Hibernate HQL And Performance
Wednesday, 23 August 2006
The Hibernate ORM tool give you the ability to write SQL-esque queries using HQL to do custom joining, filtering, etc. to pull Objects from your database. The documentation gives you a lot of examples of the things you can do, but I haven’t seen any caveats or warnings.
Database Performance
As far as database performance goes there are two major things to start with when you want to understand your database performance:
- How many queries are run?
- How expensive are the individual queries?
Not too earth shattering is it? Basically if you run fewer queries of the same cost you’re better off.
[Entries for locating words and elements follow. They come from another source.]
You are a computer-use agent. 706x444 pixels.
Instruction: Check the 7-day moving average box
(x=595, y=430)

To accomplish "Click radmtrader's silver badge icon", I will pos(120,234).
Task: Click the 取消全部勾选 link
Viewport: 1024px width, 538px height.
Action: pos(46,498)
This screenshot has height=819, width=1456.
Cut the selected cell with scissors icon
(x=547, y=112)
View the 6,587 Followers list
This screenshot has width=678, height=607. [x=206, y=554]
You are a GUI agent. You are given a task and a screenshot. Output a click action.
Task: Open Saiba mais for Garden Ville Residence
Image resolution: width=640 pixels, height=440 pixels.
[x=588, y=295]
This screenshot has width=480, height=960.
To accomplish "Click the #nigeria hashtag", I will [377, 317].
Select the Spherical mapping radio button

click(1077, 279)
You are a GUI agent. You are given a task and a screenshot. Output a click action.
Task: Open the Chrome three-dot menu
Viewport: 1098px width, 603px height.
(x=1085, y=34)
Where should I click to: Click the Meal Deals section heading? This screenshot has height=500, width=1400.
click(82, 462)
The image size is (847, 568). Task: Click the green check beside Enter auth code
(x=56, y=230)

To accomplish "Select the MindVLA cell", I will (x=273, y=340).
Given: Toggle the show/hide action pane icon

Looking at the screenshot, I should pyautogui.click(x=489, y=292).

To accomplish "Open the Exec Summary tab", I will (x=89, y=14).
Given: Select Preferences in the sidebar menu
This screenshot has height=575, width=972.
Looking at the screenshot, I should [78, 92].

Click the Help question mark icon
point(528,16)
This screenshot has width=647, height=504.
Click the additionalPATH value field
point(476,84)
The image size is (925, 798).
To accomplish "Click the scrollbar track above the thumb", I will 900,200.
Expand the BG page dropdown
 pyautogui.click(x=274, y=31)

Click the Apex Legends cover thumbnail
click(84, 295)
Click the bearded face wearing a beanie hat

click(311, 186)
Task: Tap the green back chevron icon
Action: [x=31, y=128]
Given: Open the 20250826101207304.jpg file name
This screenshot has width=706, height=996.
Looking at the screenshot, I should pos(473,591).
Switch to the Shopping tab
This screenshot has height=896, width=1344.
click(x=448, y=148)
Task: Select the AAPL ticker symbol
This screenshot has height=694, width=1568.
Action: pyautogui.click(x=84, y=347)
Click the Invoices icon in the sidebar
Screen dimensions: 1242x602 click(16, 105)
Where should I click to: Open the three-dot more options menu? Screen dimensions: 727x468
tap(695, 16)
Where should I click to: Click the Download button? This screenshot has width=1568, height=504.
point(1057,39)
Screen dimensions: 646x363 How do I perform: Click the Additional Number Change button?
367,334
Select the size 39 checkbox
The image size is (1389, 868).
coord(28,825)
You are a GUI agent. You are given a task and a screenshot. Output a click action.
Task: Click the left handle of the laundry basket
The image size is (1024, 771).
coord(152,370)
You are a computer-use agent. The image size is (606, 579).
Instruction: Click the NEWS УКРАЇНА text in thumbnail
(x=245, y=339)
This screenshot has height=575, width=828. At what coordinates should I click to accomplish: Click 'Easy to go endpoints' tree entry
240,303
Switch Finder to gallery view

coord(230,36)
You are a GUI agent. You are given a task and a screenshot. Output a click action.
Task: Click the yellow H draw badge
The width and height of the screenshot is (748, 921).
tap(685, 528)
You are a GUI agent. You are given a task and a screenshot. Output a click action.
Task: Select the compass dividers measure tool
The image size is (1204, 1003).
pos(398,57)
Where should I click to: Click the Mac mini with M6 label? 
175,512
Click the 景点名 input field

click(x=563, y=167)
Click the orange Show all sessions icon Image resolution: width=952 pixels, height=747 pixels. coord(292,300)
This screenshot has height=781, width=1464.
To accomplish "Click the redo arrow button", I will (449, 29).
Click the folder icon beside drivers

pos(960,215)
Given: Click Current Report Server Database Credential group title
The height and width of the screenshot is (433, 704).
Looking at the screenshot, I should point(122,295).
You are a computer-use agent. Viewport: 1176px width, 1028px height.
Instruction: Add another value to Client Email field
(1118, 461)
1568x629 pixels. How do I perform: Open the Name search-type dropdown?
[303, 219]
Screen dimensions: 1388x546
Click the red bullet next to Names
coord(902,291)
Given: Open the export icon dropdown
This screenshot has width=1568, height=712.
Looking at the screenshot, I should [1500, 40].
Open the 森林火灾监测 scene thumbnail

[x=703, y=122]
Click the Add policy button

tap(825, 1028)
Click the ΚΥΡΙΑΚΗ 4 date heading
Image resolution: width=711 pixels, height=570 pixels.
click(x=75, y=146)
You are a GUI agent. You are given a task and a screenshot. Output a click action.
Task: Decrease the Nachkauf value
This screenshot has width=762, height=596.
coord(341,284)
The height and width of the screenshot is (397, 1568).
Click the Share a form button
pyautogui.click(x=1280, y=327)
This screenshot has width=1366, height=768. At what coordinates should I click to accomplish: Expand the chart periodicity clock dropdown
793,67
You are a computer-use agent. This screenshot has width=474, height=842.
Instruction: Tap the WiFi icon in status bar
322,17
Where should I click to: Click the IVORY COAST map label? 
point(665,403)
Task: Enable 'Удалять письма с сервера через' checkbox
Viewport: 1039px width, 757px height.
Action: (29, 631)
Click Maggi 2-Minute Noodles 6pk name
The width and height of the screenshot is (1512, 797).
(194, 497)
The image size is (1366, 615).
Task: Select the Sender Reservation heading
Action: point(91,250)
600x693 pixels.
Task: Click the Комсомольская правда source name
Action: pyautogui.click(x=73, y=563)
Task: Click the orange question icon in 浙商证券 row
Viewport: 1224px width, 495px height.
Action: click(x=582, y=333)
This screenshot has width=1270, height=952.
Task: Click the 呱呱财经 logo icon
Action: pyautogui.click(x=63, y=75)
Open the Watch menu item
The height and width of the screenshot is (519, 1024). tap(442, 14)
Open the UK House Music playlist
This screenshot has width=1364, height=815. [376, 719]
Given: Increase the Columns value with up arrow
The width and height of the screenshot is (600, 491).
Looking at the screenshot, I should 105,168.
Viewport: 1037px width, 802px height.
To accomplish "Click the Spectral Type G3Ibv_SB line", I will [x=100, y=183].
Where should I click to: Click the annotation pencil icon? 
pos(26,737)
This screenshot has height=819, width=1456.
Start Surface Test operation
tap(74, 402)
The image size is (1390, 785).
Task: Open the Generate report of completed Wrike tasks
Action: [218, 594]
Likewise, if you make the queries themselves cost less (by optimizing the queries themselves, creating the proper indexes, etc) then they will run faster. So of course the best is to do both. Identify you to run fewer, faster queries. (Yes, I’m still waiting on my Nobel prize.)
I’ll talk more about fewer queries later…
To make queries faster, you mostly are working in the database. You depend on good tools and good statistics. If the size and kind of data changes, you might have to redo this stuff.
To Optimize your database queries:
- Run some queries examining their execution plans
- Find some possible columns to index
- Create an index
- Re-run the queries and examine the execution plans again
- Keep it if it’s faster, get rid of it if it’s not
- Goto 1
Hibernate and Caches
Hibernate does one thing: It maps Objects to a Relational database. Hibernate is really pretty good at that mapping and can support all kinds of schemas. So you should be able to (relatively) easily map your objects to your schema.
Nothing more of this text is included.